SELECTED PASSAGE:
The Turkish police have launched raids to detain over 300 people suspected of having ties to an outlawed group believed to be responsible for a 2016 coup bid, Turkey's official Anadolu news agency said.
The order to arrest 324 people on Tuesday was made by prosecutors in Turkey's three biggest provinces of Istanbul, Ankara and Izmir and is part of different probes into followers of US-based Muslim preacher Fethullah Gulen.
Turkey accuses Gulen of ordering the abortive bid to topple President Recep Tayyip Erdogan on July 15, 2016.
Gulen denies any involvement in the failed coup.
The Istanbul public prosecutor sought the arrest of 53 active duty soldiers in 15 provinces, including in the metropolis, Anadolu reported.
In the Aegean province of Izmir, the public prosecutor issued 182 arrest warrants with police conducting raids across 42 provinces, including Izmir, DHA reported.

MATERIAL PROVIDED:
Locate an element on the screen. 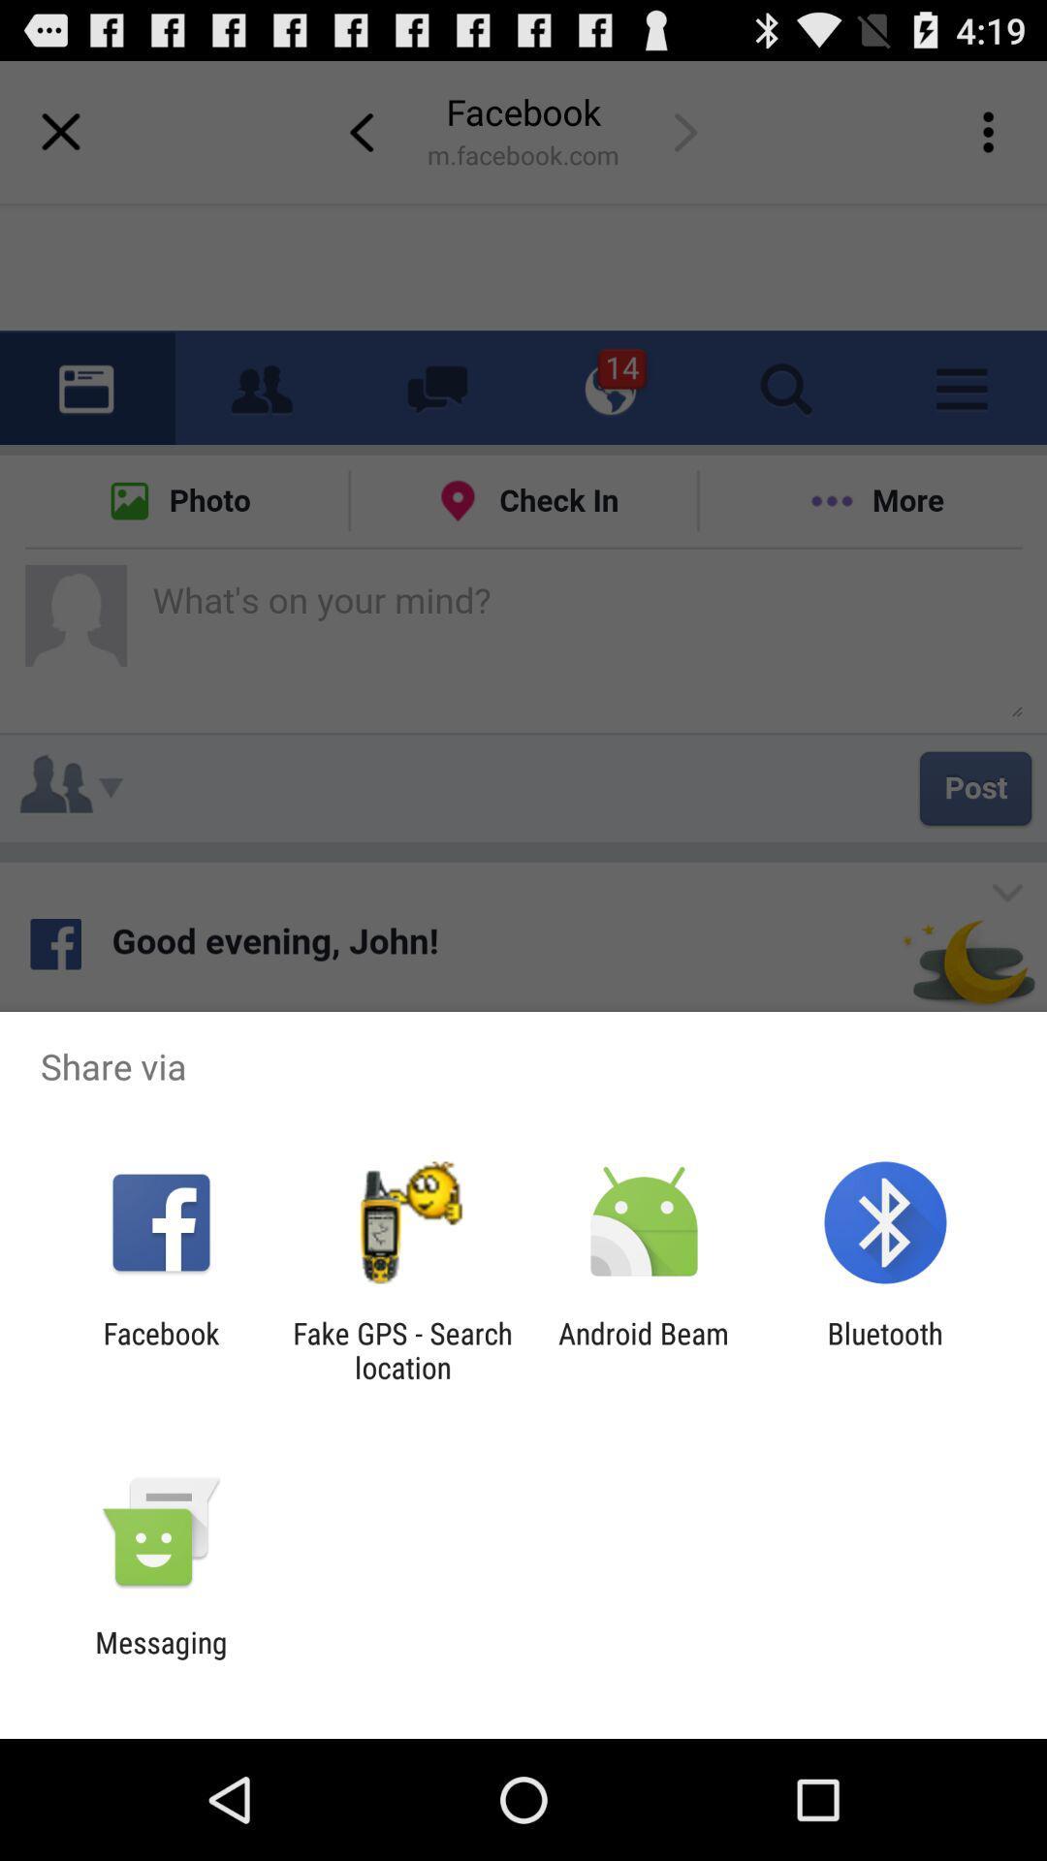 The width and height of the screenshot is (1047, 1861). app next to the fake gps search icon is located at coordinates (644, 1350).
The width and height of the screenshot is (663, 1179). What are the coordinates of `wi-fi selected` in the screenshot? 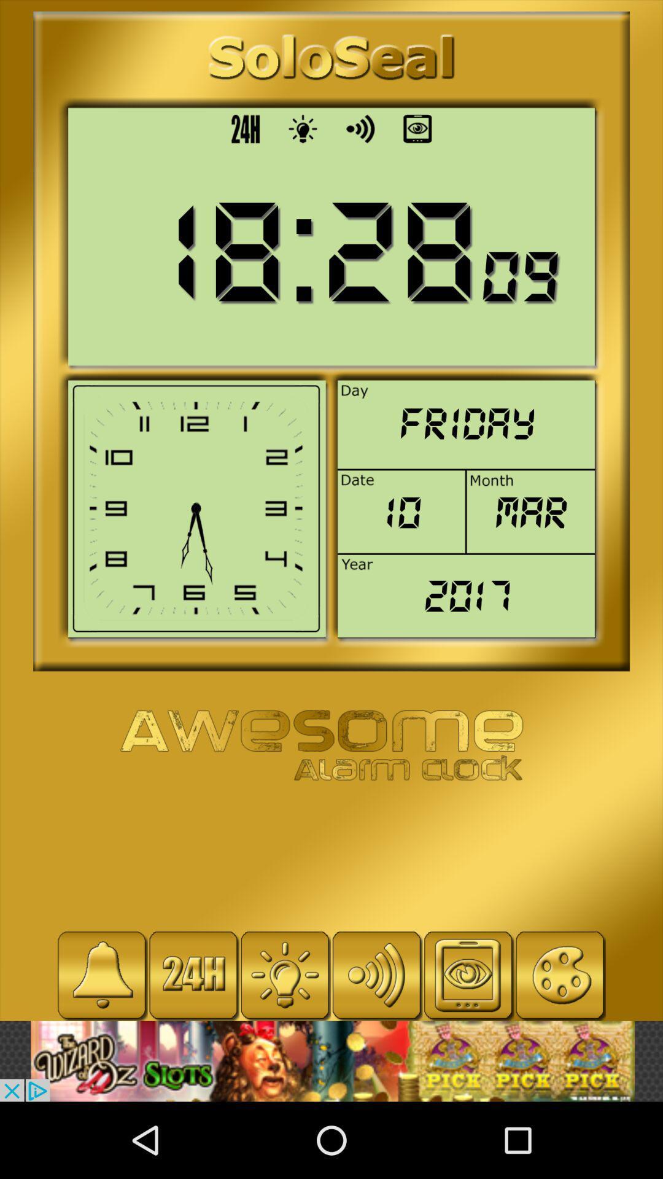 It's located at (376, 975).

REQUIRED WORK: According to the report on the Turkish police raids, how many arrest warrants did the public prosecutor in Izmir issue? None of the material matters here.

COMPLETE RESPONSE: 182.